There were tears of joy. A small ceremony was held. People spoke about commitment. They offered “thank-yous” to those that provided support. Hands were shook. Hugs were shared.
This is a feel-good story. But it’s not the one the group expected when the class started nearly four months ago. It’s not about the cadets that survived training.
It’s about the one that survived.
“From the heart, thank you,” said Richard Shuck, a 55-year-old recruit from the Weber County Sheriff’s Department. “The depth of my gratitude, I can’t express.”
He was speaking to his former classmates, training academy instructors and members of the Draper City Fire Department – all who had a hand in saving him after a massive heart attack following a training run nearly took his life.
“You brought me back,” he said. “You gave me a chance.”
On the fateful day about seven weeks into training, the cadets were completing what many consider the toughest part of physical fitness test: a timed 1.5-mile run. Shuck finished in the allotted time.
“We were getting ready to go to class when he passed out in front of us,” said Sgt. Justin Ivey, a member of the training academy staff who witnessed the incident. “Then it looked like he had a seizure.”
At that point, Capt. Christopher Crane of the training academy and Adult Probation and Parole Agent Chris Facer – who was there to support his wife, a member of Class 318, in her quest to join the UDC – began life-saving measures. While the two did CPR on Shuck, Ivey called 9-1-1.
Despite the traumatic nature, several cadets found ways to help.
“(The class) did an awesome job. They were amazing,” said Ivey. “They wanted to help. They responded very well.”

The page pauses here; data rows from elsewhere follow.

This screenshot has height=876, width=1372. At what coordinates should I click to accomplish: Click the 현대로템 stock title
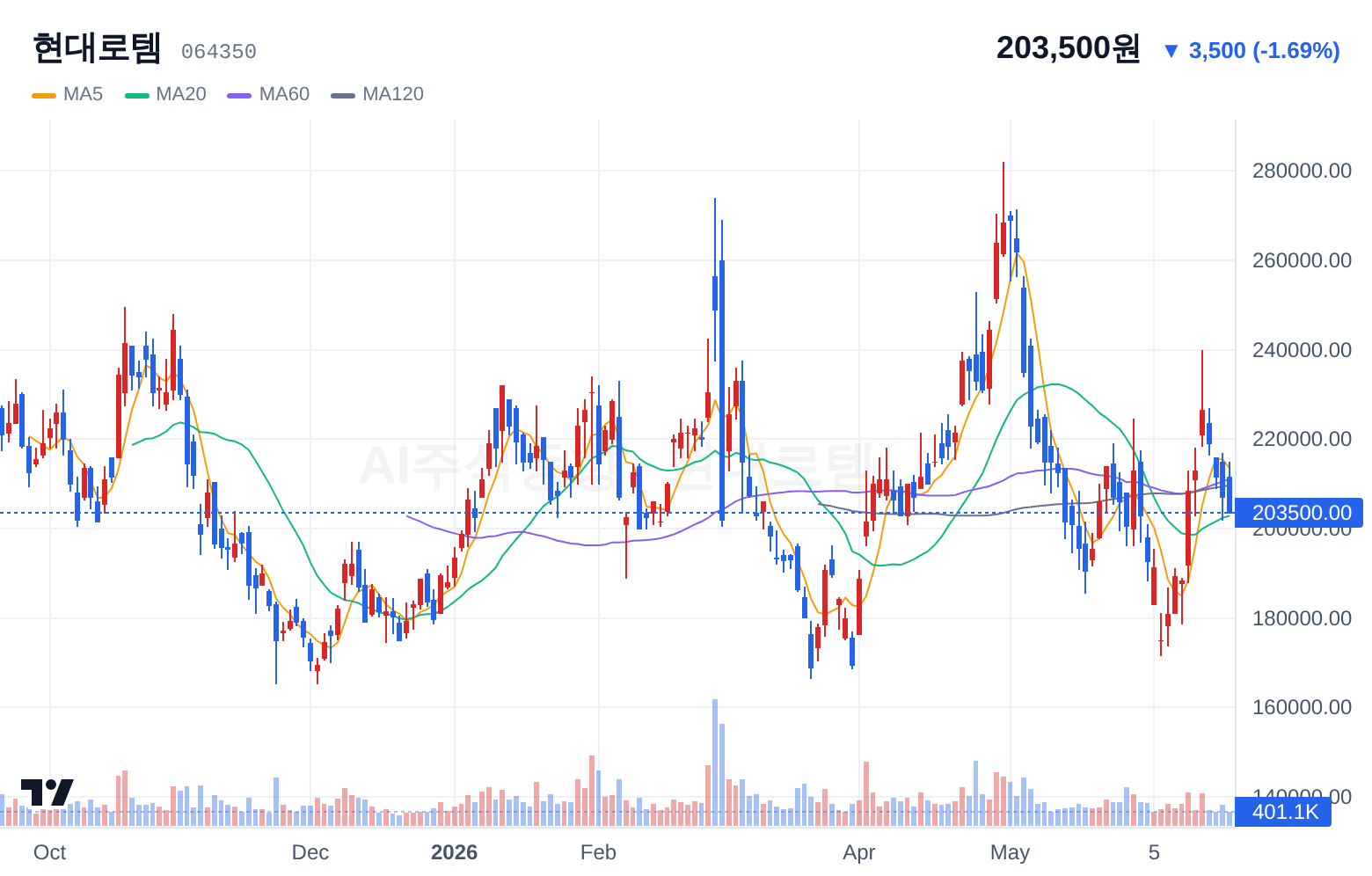[x=97, y=47]
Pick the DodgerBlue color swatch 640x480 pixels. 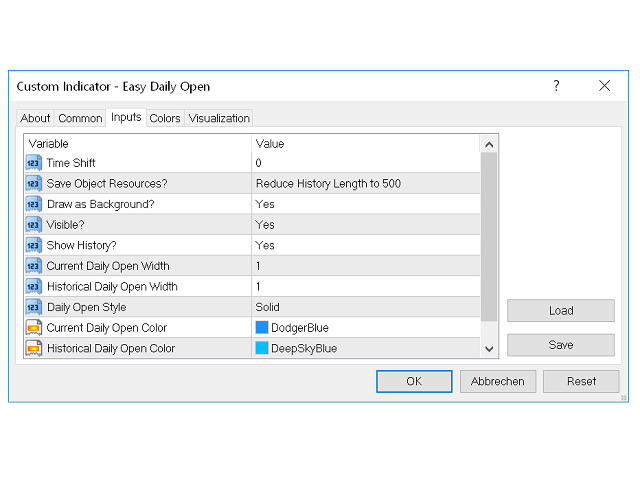(262, 328)
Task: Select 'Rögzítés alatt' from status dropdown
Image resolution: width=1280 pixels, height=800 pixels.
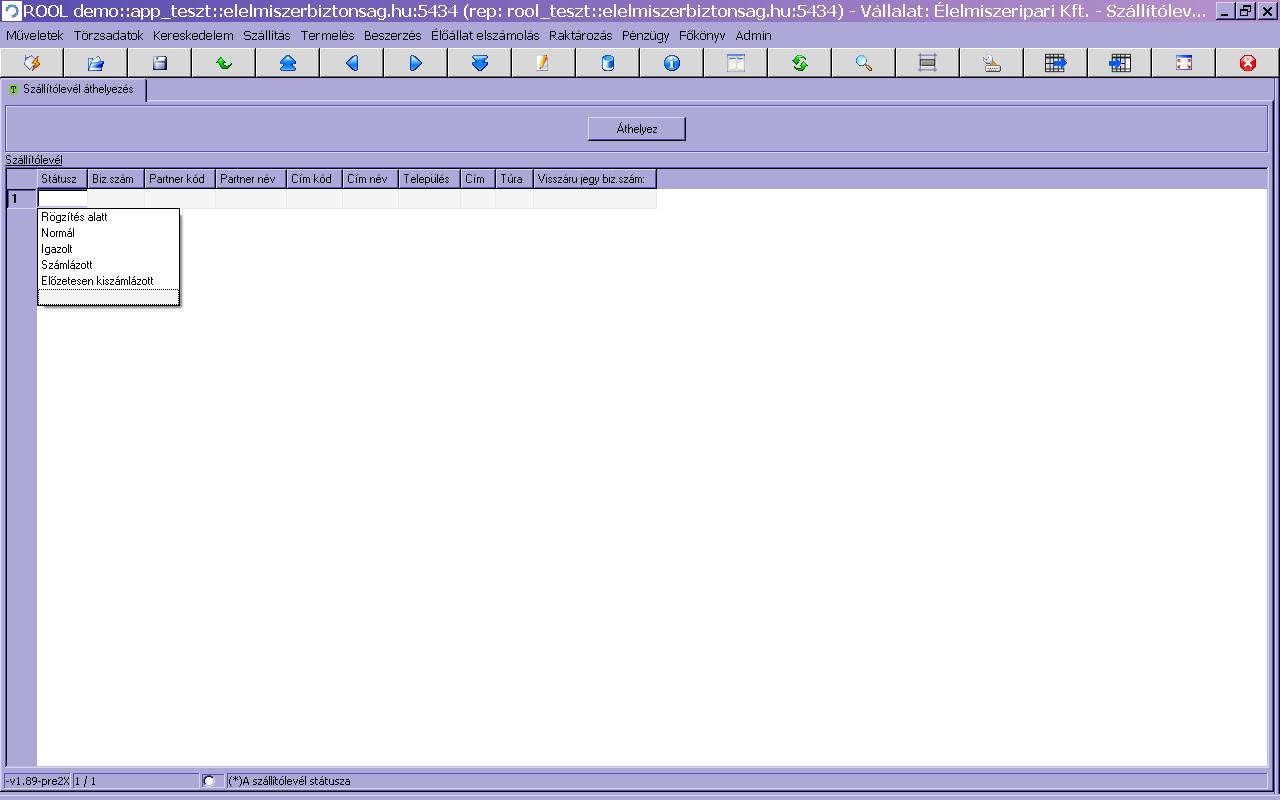Action: (74, 217)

Emergency responders from Draper Fire arrived and took over. They utilized a defibrillator device and were able to detect a heartbeat and other vital signs as Shuck was loaded into the ambulance. He was rushed into surgery soon after arriving at the hospital.
“I didn’t find out until he had made it through surgery,” said Ginny Shuck, Richard’s wife. “He’s getting better slowly, but he’s OK.
“Today is a good day.”
Joining Ginny Shuck were other family friends, like Maj. Gen. Michael Turley, Adjutant General of the Utah National Guard and Air National Guard who said he has known Shuck for 15 years. They listened as Draper Fire Battalion Chief Kevin Holt noted this was National Emergency Services Week and introduced those that were on the call that day. He also praised the UDC staffers, noting their efforts were key to the successful outcome.

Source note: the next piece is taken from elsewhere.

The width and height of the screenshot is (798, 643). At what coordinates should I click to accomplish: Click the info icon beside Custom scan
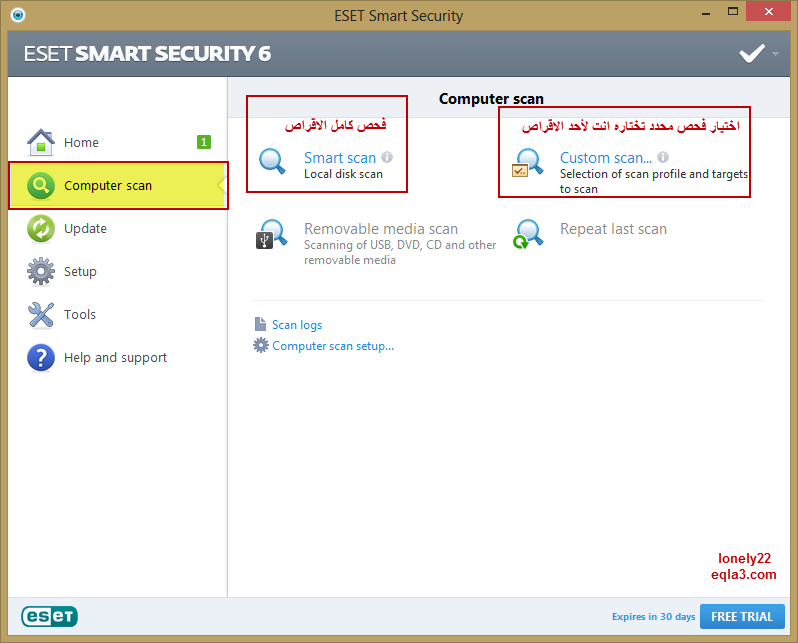tap(663, 157)
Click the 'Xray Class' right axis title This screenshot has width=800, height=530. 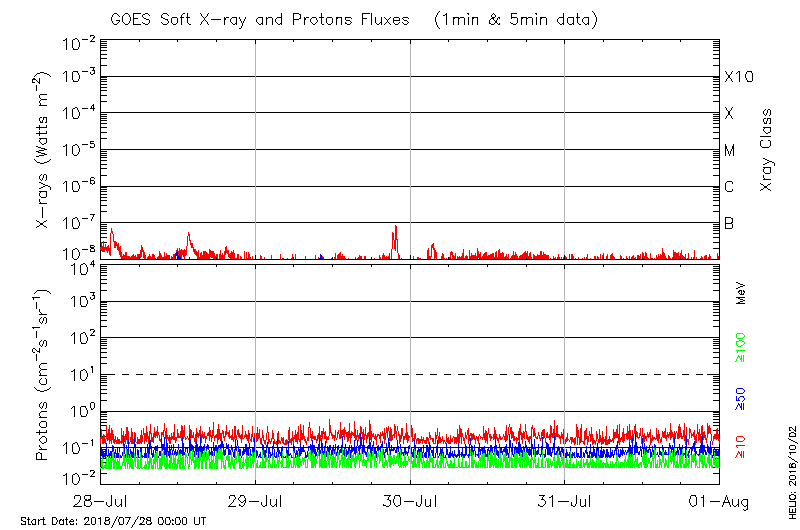[x=766, y=150]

So did Shuck, who recounted that doctors told him he had a type of heart attack known as a “widowmaker.”
“One of the nurses told me she had never seen someone survive one,” he said.

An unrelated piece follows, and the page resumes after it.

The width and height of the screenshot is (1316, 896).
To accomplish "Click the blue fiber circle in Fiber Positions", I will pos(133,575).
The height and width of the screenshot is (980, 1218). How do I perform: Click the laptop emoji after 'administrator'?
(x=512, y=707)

After a 31-year career in the Army that saw him retire as a Lt. Colonel, Shuck said he joined the Weber County Sheriff’s Department as a correctional deputy because “he wanted to be around people who cared.” On this day, surrounded by his rescuers, he thanked them for caring. Not just about him, but for others as well.
“I can’t tell you how much I appreciate what you did,” he said, “and what you do.”